How in the world did I get here?



 I haven't posted in a while because I've been pretty preoccupied with work issues and training. I've also done a heck of a lot of traveling this fall making my life a bit scattered and my apartment completely un-hinged. It's not dirty, just that I keep returning with suitcases of dirty clothes and no time to unpack before I have to repack, washing just want I want to take and leaving everything behind. Yes It's been hectic but really very fulfilling. I've spent a lot of time with family and friends with all the travel. Caught up with old friends left behind from past jobs, spent time withe new friends in Europe. I've been given a gift of freedom this year; leave of absence. I am working on being my own boss and developing a stream of income outside of a typical employment situation. I'm also hedging my bets and applying for positions that might interest me. Who knows how it will all turn out? I've found, in my 58 years, that never once have my carefully laid plans really materialized. I'm taking the approach that I will hold some loose goals, and enjoy the process more these days. One of those processes is my triathlon experiences.

 This year, after 5 years of effort, training and improvement, I'm convinced I have what it takes to finish the IM Louisville. 140 miles of effort in a singe day. 2.5 miles of swimming, 112 miles of biking and 26.2 miles of running. It will be the longest race of my life and something that I have wanted to do since I was in my 20s dating an ironman.

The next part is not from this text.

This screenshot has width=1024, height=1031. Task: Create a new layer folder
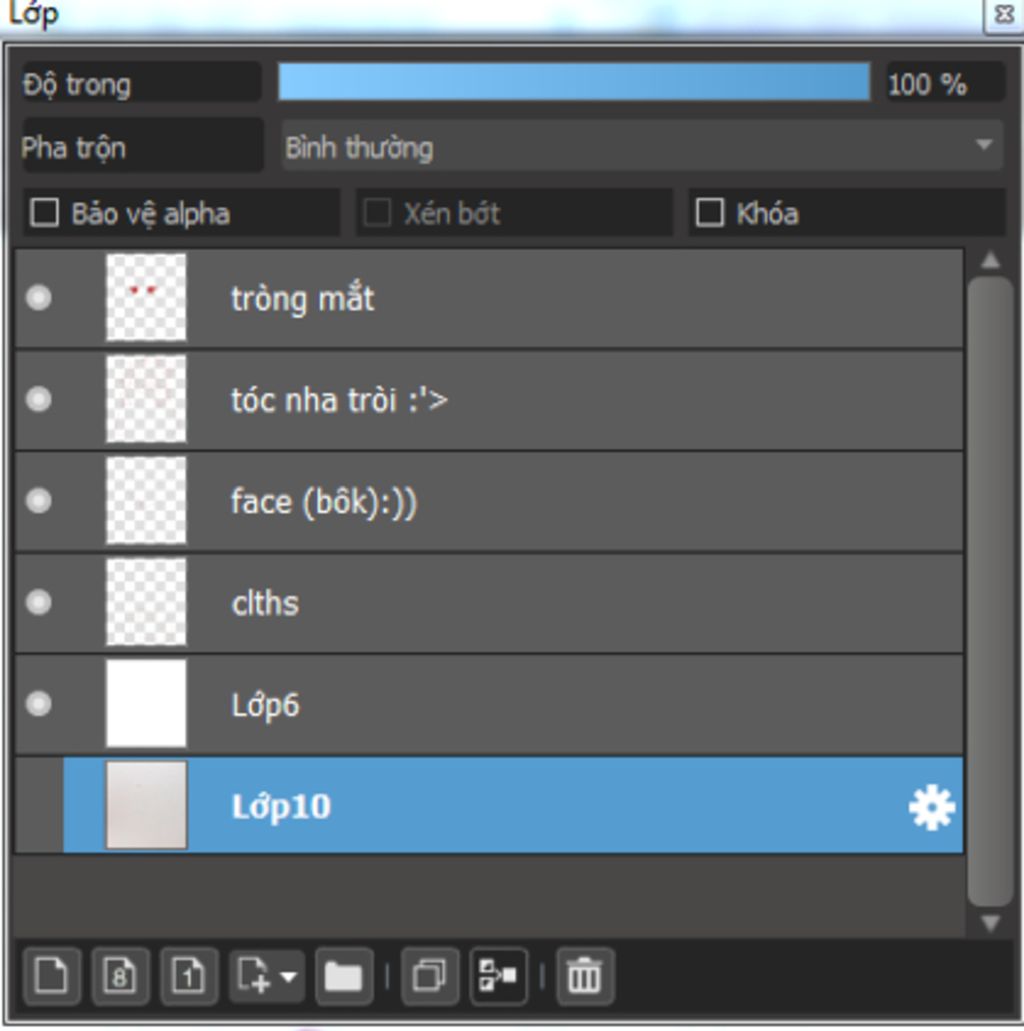click(344, 975)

 I know people who do triathlons that are totally committed and spend all their time at training and racing. That's not the kind of athlete I can be. That's a good thing. I have to have a life with my athletic pursuits. I enjoy working out but not to the exclusion of art, networking, learning, reading, traveling etc. I think you have to find a balance. If you are around athletes who are so totally committed, don't conclude that you must be like them to be successful. You can still have a life as you dedicate your training time to yourself. It's okay to focus on yourself for a and hour or two each day. Your family, your kids, your work, will not suffer.

 In fact, I've found that the depression I fought my whole life has drifted away. I have so much more energy, leaving me capable of giving more to others.   I have a really positive outlook on my life. I spent a good part of my life down on myself despite any achievement. The research into brain chemistry and the effects of training (notice I do NOT say working out) are compelling. Serotonin is more active, pain reduction from endorphins, adrenalin produced for good stress, not fear stress, all work to build a better outlook on life. I happen to be an early riser so I prefer to work out early. It gets the training done and then I focus on my work and other activities. I don't have that "dinner or train or veg" question in the evening. It's all done. A nice glass of wine and a leisurely dinner, read a book, rest and relax and get ready for a nice night of sleeping.

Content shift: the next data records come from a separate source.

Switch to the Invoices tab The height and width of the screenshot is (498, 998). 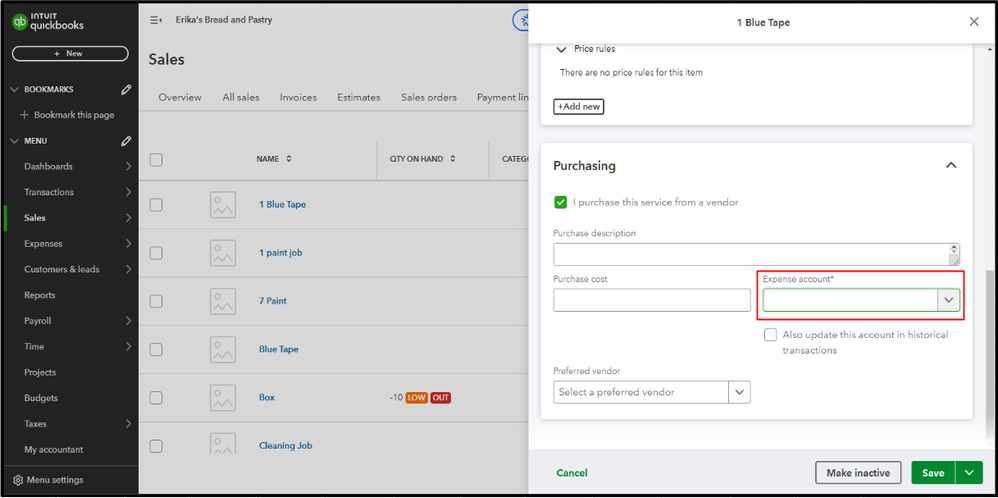298,97
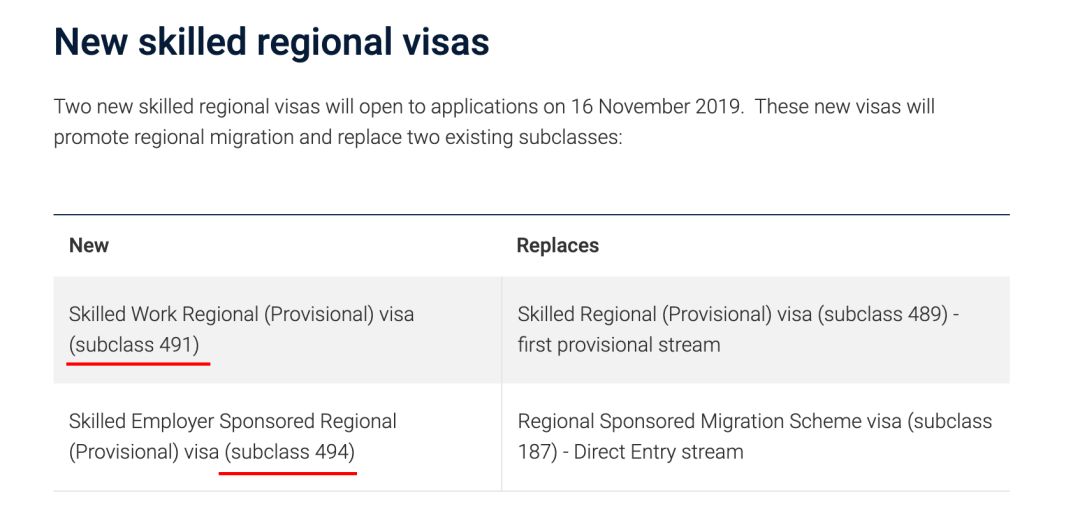Select the "New" column header
Image resolution: width=1080 pixels, height=516 pixels.
point(89,245)
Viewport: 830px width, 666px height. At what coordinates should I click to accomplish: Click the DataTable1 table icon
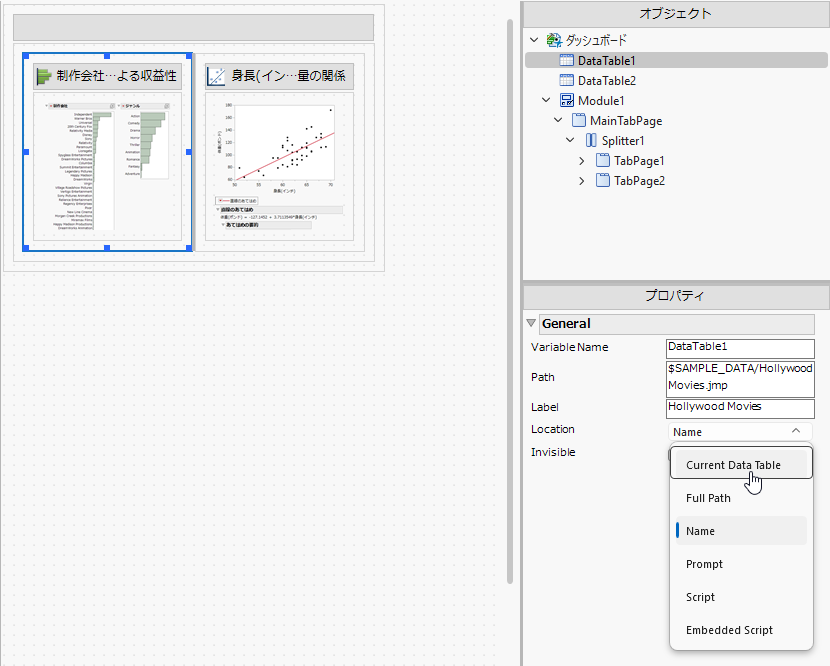(566, 60)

 When I train at night, I sometimes have trouble sleeping because the adrenalin is still pumping through my body. If I train early, my metabolism is still working all day and energizing my work and activities. I've come a long way since 2010 when I was over weight stressed, fatigued all day and really out of shape. My BP had begun to rise for the first time in my life. Even pregnant my blood pressure was like 120/72. I didn't have a wake up call, I had a call to action from a charity that offered training if I would fund raise. It was for a cause I believed in and one that had a personal connection. That year it took me 4:52 to finish my first Olympic distance..my first ever triathlon.

 Last year I did the same one in 3:35. That's a lot of improvement. It took 5 years, but I feel it. I feel great, I feel 20 years younger and I enjoy my life a whole lot more because of these activities. If you are thinking about doing a Tri, have never been athletic and are afraid to even ask about it, ask me. I'll help you. I just got my USAT Level 1 certification making me a certified triathlon coach. I remember how hard it was. I remember how scared I was. I will tell you that it was the best fear I ever laid down. You can do it too. The photos are of my medals I've earned since 2010 and my first marathon finish. If you had told me I'd be here in 2010 with all these accomplishments, I would have laughed in derision. Now I'm laughing with joy. You can too. I'm planning my 2015 race and training schedule now. I'll be doing Half Ironman races in Haines City, FL and Muncie IN, and maybe an aqua bike. I'll be doing three Olympic triathlons, maybe one or two more. I'll be doing two century (100 mile) rides and plenty of training rides and runs in between. Don't let anything stop you, least of all your fears. They are just thoughts. Change those thoughts from I can't to I can and join me. You'll be glad you did.